Why St. Jude for my child's treatment for sickle cell disease?
St. Jude has been researching sickle cell disease since the hospital opened in 1962. The first research grant ever received by the hospital was for the study of sickle cell disease. Since that time, St. Jude has been involved in numerous research studies that have had a major impact on the treatment of sickle cell disease.
- In 1983, St. Jude pioneered bone marrow transplantation (BMT) as a cure for sickle cell disease. Because of this work, more research was done here (among other places), and today many people throughout the world no longer suffer with sickle cell disease. Although BMT is a cure, it is not an easy cure, and it has many complications. That is why St. Jude continues to research alternate approaches to BMT to cure children with sickle cell disease.
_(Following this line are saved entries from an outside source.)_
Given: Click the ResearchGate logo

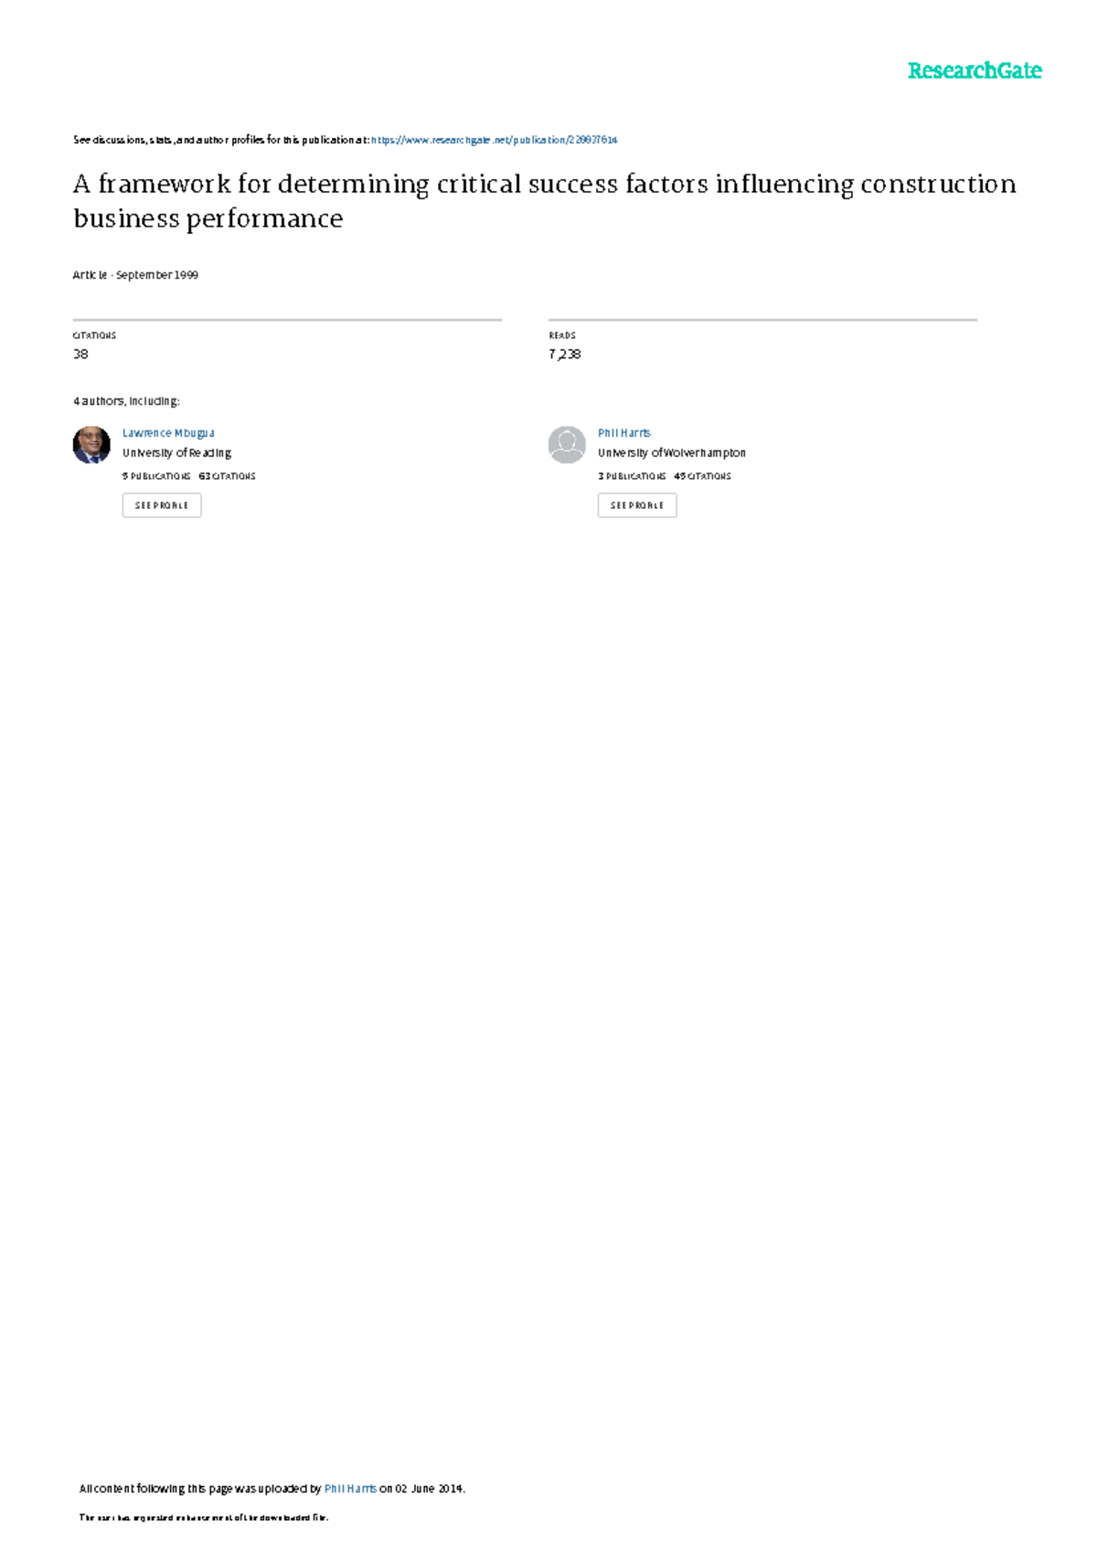Looking at the screenshot, I should pos(975,70).
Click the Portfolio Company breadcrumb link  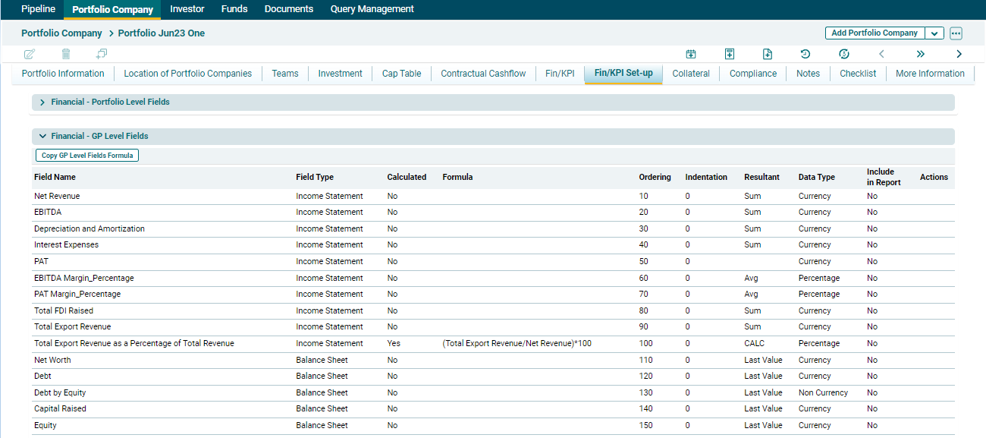[x=61, y=33]
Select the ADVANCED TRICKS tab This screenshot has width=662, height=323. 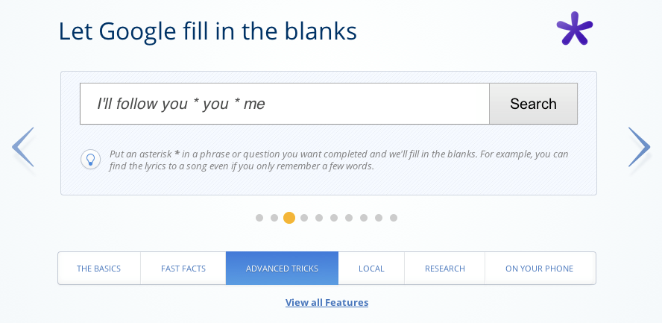[x=282, y=268]
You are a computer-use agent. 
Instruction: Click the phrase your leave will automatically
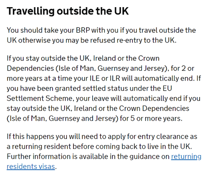pos(122,99)
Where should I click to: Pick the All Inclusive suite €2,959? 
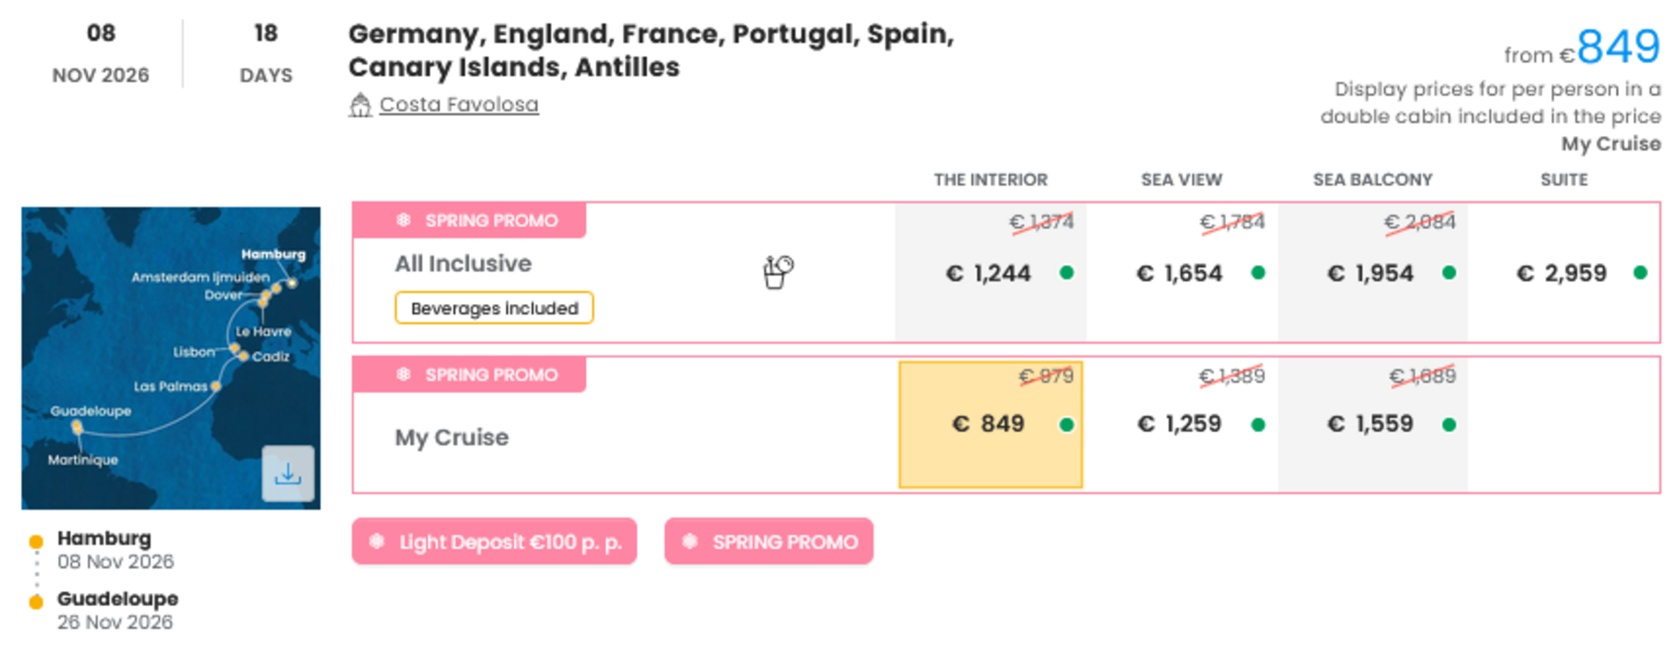(x=1562, y=274)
- St. Jude has five labs that perform research in sickle cell disease. In these labs, St. Jude not only performs basic research, but also use translational research to bridge the gap from the lab to the bedside.
- St. Jude is involved with many clinical research studies to investigate a variety of treatments for sickle cell disease; such as, the use of the drug, Hydroxyurea. Hydroxyurea boosts the level of fetal hemoglobin; studies have shown that patients with higher levels of this form of hemoglobin tend to have fewer symptoms of sickle cell disease.
St. Jude has a history of developing collaborative research partnerships with the NIH and other institutions throughout the world. In the past, some of these partnerships have led to major improvements in the treatment of children with sickle cell disease.
- Cooperative Study of Sickle Cell Disease (CSSCD): The CSSCD was designed to follow the natural clinical course of sickle cell disease in patients; from birth through adulthood. Much of the clinical information on sickle cell disease, in particular with respect to end-organ failure, has been derived from this study.
- Prophylactic Penicillin Studies I and II: This study led to newborn screening for infants with sickle cell disease. It showed giving penicillin to infants helped reduce the risk of death from infection. Before this study less than 14 states screened for sickle cell disease. Today all 50 states screen for sickle cell disease.
- STOP I & II: These studies established a method to determine whether a child was at increased risk for a stroke before symptoms occurred. One in ten children with sickle cell anemia is at risk for stroke.
- Hydroxyurea: St. Jude has participated in several trials evaluating the use of hydroxyurea in children with sickle cell disease. One of these multi-center studies determined it was safe to give hydroxyurea to children over 5 years of age. This study is the current rationale for the use of hydroxyurea in children with sickle cell disease.
This leadership, in the fight against sickle cell disease reflects the determination to find cures for diseases that strike children of all races and ethnic background. St. Jude will continue to fight until a safe and readily available cure is found for sickle cell disease.